Ja, zumindest vermutet man das. Wir haben ja in Deutschland noch kein umfassendes klinisches Krebsregister, in dem Krankheitsverläufe zentral erfasst werden. Daher können wir die Qualität nicht wirklich überprüfen.

Was schlagen Sie vor, um die Krebsmedizin in Deutschland zu verbessern?

Wir Ärzte sollten uns stärker an die Leitlinien halten. Solche Empfehlungen gibt es mittlerweile für alle Krebsarten. Sie werden von den ärztlichen Fachgesellschaften nach dem neuesten Stand der Wissenschaft erarbeitet.

Wie können Patienten herausfinden, ob sie leitliniengerecht behandelt werden?

Alle Leitlinien stehen im Internet und sind für jeden kostenlos zugänglich. Für einige Krebsarten sollen sie künftig so formuliert werden, dass auch medizinische Laien sie gut verstehen können.

Sie wollen bei der Konferenz über neue Entwicklungen in Diagnose und Therapie informieren.

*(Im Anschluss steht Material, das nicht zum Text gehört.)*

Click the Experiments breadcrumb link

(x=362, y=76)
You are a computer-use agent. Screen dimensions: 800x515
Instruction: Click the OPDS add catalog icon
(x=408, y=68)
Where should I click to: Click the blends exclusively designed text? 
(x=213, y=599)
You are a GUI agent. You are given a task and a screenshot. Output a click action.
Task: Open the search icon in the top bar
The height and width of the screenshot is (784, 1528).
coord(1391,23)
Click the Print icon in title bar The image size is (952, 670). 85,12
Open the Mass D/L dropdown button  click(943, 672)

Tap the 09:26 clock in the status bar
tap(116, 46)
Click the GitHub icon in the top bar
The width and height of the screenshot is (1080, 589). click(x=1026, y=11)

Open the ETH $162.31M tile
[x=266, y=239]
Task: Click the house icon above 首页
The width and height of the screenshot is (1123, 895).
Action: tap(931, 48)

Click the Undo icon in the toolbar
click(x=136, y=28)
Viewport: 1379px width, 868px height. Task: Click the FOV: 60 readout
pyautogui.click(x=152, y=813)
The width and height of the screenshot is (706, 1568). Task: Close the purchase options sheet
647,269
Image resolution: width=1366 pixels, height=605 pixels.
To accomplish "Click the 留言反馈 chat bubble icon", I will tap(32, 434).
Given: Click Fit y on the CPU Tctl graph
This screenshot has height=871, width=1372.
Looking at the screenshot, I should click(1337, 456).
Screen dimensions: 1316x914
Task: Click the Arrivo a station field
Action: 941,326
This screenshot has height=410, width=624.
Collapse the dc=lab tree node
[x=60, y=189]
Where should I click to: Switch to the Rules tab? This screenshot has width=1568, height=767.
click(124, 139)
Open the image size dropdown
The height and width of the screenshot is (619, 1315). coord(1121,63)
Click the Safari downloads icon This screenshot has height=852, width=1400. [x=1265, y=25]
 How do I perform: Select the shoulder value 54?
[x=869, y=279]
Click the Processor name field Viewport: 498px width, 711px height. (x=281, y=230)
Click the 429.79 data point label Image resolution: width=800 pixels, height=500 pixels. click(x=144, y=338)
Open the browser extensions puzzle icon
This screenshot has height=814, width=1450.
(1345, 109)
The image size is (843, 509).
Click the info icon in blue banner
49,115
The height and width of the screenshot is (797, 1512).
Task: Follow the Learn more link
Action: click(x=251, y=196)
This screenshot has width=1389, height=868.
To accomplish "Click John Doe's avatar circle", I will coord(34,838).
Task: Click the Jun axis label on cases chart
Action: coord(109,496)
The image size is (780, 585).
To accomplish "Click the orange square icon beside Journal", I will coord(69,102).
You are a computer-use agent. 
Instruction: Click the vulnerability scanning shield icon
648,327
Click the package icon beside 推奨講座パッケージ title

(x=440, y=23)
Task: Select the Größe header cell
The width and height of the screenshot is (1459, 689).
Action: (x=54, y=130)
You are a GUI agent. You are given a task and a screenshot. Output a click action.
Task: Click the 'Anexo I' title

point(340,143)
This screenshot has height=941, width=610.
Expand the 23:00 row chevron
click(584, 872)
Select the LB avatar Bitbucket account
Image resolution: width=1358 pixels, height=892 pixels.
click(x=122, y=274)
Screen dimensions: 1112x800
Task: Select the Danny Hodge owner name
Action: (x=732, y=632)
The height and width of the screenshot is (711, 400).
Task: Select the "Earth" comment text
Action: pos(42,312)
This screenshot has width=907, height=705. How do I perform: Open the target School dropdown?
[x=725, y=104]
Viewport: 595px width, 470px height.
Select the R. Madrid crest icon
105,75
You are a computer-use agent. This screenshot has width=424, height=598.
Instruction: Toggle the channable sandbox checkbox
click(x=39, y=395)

Welche Ansätze sind besonders viel versprechend?

Da ist zum einen die IMRT, eine intensitätsmodulierte Radiotherapie, mit der man sehr zielgerichtet und ohne größere Nebenwirkungen Krebsgewebe bestrahlen kann. Patienten mit Mundkrebs leiden zum Beispiel nach einer herkömmlichen Bestrahlung oft unter Mundtrockenheit, weil die Strahlen auch viele gesunde Zellen geschädigt haben. Das ist nach einer IMRT nicht mehr der Fall. Dann gibt es neue Wirkstoffe, die den Tumor aushungern, indem sie die Neubildung von Blutgefäßen unterdrücken. Es hat sich gezeigt, dass Darmkrebspatienten mit Metastasen mit Hilfe dieser Wirkstoffe mehrere Monate länger lebten. Auf der Konferenz werden noch viele weitere Neuigkeiten vorgestellt.

Erfährt man auf dem Kongress, wo die neuen Verfahren eingesetzt werden und wo es die besten Spezialisten dafür gibt?

Ja. Empfehlungen und Hinweise wird man von der Krebsgesellschaft bekommen. Auch die Selbsthilfegruppen können genau sagen, wo die besten Experten für bestimmte Krankheiten sitzen.

Wo ist zum Beispiel ein Patient mit einem Hirntumor am besten aufgehoben?

Da würde die Krebsgesellschaft die Zentren in München, Freiburg, Hamburg, Tübingen und Dresden empfehlen.

Die Qualität von Ärzten und Kliniken ist ein heikles Thema. Haben Sie keine Angst, in Fettnäpfchen zu treten?

Man soll bei diesem Kongress wirklich über alles sprechen dürfen. Kritik ist willkommen. Für die Krebsgesellschaft sind das alles Anregungen, nach denen wir unsere künftige Arbeit gestalten wollen.

Wird die Konferenz in Zukunft regelmäßig stattfinden?

Ja. Wir denken an eine Veranstaltung im Zweijahresrhythmus.

Der Eintritt ist für alle Besucher frei. Wie decken Sie die Kosten der Konferenz?

Wir wirtschaften so sparsam wie möglich und die Referenten verzichten alle auf ein Honorar. Die Ausgaben für die Miete und alles andere können wir dank der Spenden von Pharmafirmen bestreiten.

Was erhalten die Firmen dafür?

Die Möglichkeit, ihre Therapiekonzepte in einem Saal zu präsentieren.

Mit wie vielen Besuchern rechnen Sie?

Ich hoffe, dass einige tausend Besucher kommen werden. Wir freuen uns über jeden Einzelnen.